However, be aware of the limitation of signature based anti-AV,
when a new breed of viri first arrives on the scene it will slip
right thru.

A heuristic based filter may actually be better in some cases.
(If the attachment MIME type is 'text|audio|image|video' and file
extension == executable, KILL ;)

However for the general case, there may be other reasons why somebody
might want to SA filter on some arbitrary part of a message.

procmail is not an option for everybody, for example on a gateway
that is a front-end for some other kind of mail system.


--
Dave Funk University of Iowa
<dbfunk (at) engineering.uiowa.edu> College of Engineering
319/335-5751 FAX: 319/384-0549 1256 Seamans Center
Sys_admin/Postmaster/cell_admin Iowa City, IA 52242-1527
#include <std_disclaimer.h>
Better is not better, 'standard' is better. B{
RE: MyDoom E-mail [ In reply to ]
> -----Original Message-----
> From: David B Funk [mailto:dbfunk@engineering.uiowa.edu]

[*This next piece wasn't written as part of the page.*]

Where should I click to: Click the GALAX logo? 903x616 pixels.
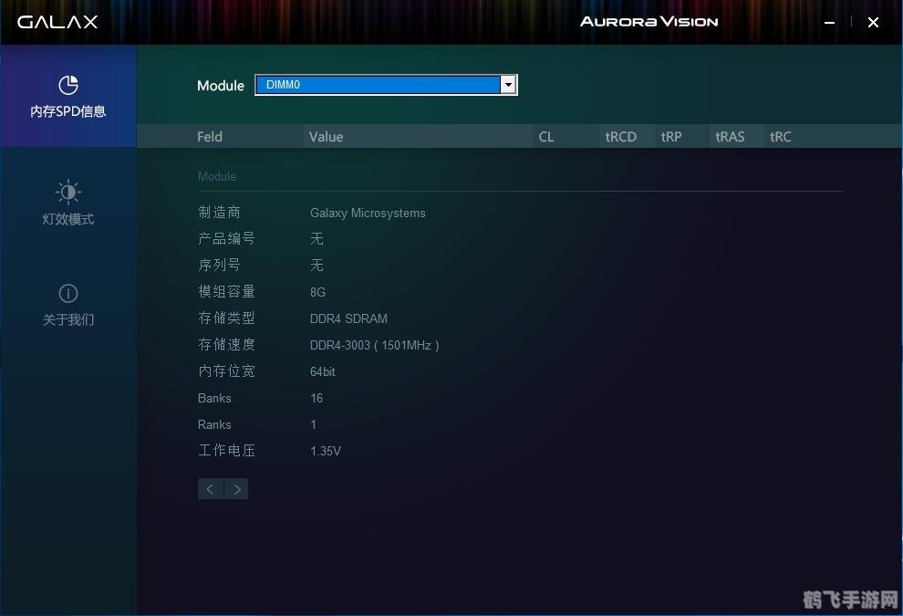coord(57,21)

> procmail is not an option for everybody, for example on a gateway

Your point is taken. However, a gateway is exactly where I use
Procmail. The -m option allows for a general purpose script.


Regards,
Larry
RE: MyDoom E-mail [ In reply to ]
> From: David B Funk
> Sent: Wednesday, February 11, 2004 8:52 PM
>
> On Thu, 12 Feb 2004, Damon McMahon wrote:
>
> > Thanks for the suggestions. Having done some further troubleshooting I'm
> > convinced that the full body regexp search either isn't being run or
> > isn't working as I would expect.
> >
> > Any further clues? Where would I find more info about the full
> body search?
> >
> > Thanks...
>
> Because of a feature of SA.
>
> If you have a MIME component of "Content-type: application/octet-stream"
> SA rips it out and discards it. EVERYTHING after that 'Content-type:'
> declaration up until the end of that particular component/attachment
> is discarded and not available for -any- types of matches,
> Not "body" "rawbody" nor "full"
>
> Look at the def of a 'body' rule in the spam.conf man page. It says:
>
> The 'body' in this case is the textual parts of the message body;
> any non-text MIME parts are stripped, and the message decoded from
> Quoted-Printable or Base-64-encoded format if necessary.
>
> As application/octet-stream is clearly a non-text part, it is stripped.
>

There is a recent discussion regarding the current semantics of body, raw
body,
and full on the developer's list:

http://thread.gmane.org/gmane.mail.spam.spamassassin.devel/20840

Excerpt:

From: Darryl Bleau <darrylbleau <at> submersion.com>
Subject: Proper formatting of different SA body parts.

[...]
What are the different 'parts' of a message supposed to be, exactly? The
pieces I'm most interested in are Rawbody, Body, and Full. Reading the
documentation in perldoc doesn't help a whole bunch, as that was written
for a user not a developer. I've gone through the code with as fine a
toothed comb as a non-perlite can, printed out the pieces (by placing
prints in PerMsgStatus.pm around line 150 for each part, $decoded,
$bodytext, $fulltext), and and this is so far what I've discovered,
please let me know if it's close to target:

Full: Is the complete, raw, untouched text of the RFC822 message, with
one exception; all of the parts of a message that aren't text parts are
removed and replaced with [skipped <ct> attachment], where <ct> was the
value of the content-type header. The removal takes out the entire part,
including all headers, but leaves the boundary for that part. I don't
know if leaving the boundary for the removed part was the desired
behavior. It also seems to remove the ending boundary. All \r\n
linebreaks are converted to just \n.

Rawbody: Is the exact same as Full, except each part that needs to be
decoded to text is decoded.

Body: Is only the textual parts, decoded (what you'd see in an email
client, for the most part (I'll get to that)) from the message, with
these exceptions: Multiple whitespaces in a row are converted to just
one whitespace, single linebreaks are removed, and multiple linebreaks
in a row are converted to a single one. The value from the Subject
header is appended to the top. HTML-like tags are removed, and if they
look like they had a URL in them, are replaced with URI:whatever. If the
message is multi-part, the headers for the child parts are also
included, but no html-removal or linebreak-squishing or space-squishing
is done to them.

If that is close to right, I have some other questions. These make a
difference to us, because it means either writing mostly all new code to
emulate the parts from SA, or it means we can use our already built
mime-parser.

Does leaving the boundaries for removed parts make a difference? Or is
this just a side-effect? Do the removed parts have to be explicitly
replaced with the [removed] line or does that not matter?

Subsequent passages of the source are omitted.